#### Entries provided ####

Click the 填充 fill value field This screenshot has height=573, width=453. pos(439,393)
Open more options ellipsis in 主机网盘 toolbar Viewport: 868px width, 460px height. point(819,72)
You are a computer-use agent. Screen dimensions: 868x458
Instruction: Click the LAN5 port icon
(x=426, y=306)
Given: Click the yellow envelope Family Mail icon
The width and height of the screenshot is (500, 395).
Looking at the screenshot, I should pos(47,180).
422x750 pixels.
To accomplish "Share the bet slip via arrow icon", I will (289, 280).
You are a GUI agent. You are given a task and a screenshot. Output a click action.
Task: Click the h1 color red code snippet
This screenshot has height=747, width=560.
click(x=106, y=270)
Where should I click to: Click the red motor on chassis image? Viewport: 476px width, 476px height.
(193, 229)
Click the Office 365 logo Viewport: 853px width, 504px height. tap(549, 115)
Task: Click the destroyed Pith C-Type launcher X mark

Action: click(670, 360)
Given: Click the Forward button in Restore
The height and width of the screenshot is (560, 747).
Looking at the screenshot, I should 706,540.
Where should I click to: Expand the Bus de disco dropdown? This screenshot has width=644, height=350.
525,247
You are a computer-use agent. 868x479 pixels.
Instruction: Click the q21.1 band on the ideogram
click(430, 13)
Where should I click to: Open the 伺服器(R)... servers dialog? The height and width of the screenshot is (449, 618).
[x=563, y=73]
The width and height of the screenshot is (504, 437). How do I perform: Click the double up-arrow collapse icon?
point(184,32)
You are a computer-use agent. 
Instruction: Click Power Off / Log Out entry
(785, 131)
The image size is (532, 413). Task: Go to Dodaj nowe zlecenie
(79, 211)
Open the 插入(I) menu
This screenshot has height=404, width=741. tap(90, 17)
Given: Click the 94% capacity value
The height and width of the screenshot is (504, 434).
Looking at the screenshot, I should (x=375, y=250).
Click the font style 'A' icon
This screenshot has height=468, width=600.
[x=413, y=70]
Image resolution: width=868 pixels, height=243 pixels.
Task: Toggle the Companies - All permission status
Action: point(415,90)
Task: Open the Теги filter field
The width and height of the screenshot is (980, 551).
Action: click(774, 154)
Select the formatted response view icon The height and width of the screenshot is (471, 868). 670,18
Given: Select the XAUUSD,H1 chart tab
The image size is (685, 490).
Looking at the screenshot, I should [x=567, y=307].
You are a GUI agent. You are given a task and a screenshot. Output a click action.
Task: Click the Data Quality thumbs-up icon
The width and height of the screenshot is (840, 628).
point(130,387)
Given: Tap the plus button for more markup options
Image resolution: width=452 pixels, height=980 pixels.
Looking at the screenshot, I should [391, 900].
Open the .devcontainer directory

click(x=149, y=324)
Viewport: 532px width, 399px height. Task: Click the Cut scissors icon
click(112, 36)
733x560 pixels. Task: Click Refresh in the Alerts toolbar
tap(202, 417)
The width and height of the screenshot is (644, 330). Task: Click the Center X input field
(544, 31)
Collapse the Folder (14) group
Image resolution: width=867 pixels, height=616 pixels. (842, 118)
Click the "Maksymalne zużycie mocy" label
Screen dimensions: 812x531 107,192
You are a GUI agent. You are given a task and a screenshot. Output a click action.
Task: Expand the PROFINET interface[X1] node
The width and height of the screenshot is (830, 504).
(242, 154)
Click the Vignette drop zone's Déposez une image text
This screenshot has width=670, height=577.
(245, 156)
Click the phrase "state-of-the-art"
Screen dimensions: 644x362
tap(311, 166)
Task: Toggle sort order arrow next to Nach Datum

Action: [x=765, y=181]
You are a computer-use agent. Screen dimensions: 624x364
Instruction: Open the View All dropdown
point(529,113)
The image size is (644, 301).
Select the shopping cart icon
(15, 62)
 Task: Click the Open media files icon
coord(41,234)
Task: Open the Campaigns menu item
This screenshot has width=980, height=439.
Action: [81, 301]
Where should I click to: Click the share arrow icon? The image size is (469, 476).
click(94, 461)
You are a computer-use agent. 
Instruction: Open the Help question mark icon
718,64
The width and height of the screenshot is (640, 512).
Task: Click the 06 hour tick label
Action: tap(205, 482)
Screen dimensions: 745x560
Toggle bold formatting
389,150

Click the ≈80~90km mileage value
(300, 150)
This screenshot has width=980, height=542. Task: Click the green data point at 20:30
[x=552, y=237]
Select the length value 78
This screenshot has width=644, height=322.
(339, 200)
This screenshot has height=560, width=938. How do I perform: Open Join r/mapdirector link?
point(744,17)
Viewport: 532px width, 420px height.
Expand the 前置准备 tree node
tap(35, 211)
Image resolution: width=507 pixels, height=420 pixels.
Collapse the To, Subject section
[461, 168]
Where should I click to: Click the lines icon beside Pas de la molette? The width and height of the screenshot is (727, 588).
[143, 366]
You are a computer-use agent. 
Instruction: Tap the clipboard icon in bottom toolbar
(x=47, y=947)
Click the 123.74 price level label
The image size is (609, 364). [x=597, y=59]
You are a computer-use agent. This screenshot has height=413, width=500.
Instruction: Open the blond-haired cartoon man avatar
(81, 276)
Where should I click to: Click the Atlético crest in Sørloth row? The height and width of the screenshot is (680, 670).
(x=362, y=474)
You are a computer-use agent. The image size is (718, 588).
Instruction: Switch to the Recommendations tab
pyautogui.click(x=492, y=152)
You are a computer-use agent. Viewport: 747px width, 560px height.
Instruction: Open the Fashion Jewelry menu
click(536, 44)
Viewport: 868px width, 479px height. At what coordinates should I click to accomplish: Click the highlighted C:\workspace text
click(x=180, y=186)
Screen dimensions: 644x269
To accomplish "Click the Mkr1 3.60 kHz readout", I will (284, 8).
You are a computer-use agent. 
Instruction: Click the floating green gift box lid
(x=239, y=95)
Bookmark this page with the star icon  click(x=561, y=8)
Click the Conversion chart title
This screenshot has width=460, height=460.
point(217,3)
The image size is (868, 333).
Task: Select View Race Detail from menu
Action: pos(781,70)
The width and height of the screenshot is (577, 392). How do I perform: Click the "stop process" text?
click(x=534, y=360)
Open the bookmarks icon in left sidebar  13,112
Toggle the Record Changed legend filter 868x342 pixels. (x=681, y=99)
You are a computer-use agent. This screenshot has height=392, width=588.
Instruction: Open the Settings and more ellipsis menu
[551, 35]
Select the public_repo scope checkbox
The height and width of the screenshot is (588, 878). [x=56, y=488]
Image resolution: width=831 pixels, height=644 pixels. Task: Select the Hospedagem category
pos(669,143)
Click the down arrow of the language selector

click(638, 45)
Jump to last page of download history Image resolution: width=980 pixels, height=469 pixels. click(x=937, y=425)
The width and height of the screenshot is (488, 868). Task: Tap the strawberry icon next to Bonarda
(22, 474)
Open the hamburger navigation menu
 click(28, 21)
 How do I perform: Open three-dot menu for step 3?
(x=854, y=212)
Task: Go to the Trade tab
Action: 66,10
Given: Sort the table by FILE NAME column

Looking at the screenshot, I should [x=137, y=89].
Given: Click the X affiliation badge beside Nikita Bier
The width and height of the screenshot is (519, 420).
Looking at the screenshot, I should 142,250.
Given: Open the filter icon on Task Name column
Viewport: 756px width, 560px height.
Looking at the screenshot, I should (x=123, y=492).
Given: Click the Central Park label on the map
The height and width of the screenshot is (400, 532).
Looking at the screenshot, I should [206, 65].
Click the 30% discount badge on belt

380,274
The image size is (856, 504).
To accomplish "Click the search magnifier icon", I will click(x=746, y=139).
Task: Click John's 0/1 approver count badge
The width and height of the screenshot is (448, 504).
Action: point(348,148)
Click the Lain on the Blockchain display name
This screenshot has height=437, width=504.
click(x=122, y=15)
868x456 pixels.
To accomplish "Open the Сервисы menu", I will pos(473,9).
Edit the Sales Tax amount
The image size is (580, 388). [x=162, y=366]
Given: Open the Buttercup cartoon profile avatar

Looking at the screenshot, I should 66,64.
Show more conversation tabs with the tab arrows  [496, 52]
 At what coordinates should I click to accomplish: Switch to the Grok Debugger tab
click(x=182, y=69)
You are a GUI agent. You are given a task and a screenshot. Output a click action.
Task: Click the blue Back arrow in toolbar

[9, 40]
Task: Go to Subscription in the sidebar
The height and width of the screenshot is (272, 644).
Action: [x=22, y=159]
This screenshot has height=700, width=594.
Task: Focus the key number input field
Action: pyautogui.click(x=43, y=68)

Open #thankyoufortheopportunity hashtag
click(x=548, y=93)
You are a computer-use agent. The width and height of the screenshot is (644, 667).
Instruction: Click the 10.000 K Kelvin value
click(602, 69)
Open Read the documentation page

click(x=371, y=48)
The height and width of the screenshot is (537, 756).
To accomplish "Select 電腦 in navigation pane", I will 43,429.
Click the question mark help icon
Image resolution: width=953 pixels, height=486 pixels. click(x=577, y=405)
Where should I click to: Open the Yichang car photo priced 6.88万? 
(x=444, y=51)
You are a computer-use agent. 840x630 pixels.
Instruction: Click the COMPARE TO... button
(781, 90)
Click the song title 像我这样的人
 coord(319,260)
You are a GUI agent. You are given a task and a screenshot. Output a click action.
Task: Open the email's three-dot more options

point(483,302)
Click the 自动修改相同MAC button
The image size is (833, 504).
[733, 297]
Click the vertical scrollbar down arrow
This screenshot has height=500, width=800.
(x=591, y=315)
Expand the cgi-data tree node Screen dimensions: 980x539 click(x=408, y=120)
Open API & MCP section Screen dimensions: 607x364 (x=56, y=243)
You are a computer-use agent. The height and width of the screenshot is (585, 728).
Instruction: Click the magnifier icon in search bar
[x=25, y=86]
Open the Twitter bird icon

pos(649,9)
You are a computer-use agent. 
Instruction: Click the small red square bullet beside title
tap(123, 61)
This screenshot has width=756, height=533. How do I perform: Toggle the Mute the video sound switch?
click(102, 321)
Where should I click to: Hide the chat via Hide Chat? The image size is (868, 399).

####

**Required action:** Find the lines above holding the word "sidebar" and show them.

**Reply to the exercise:**
Open the bookmarks icon in left sidebar  13,112
Task: Go to Subscription in the sidebar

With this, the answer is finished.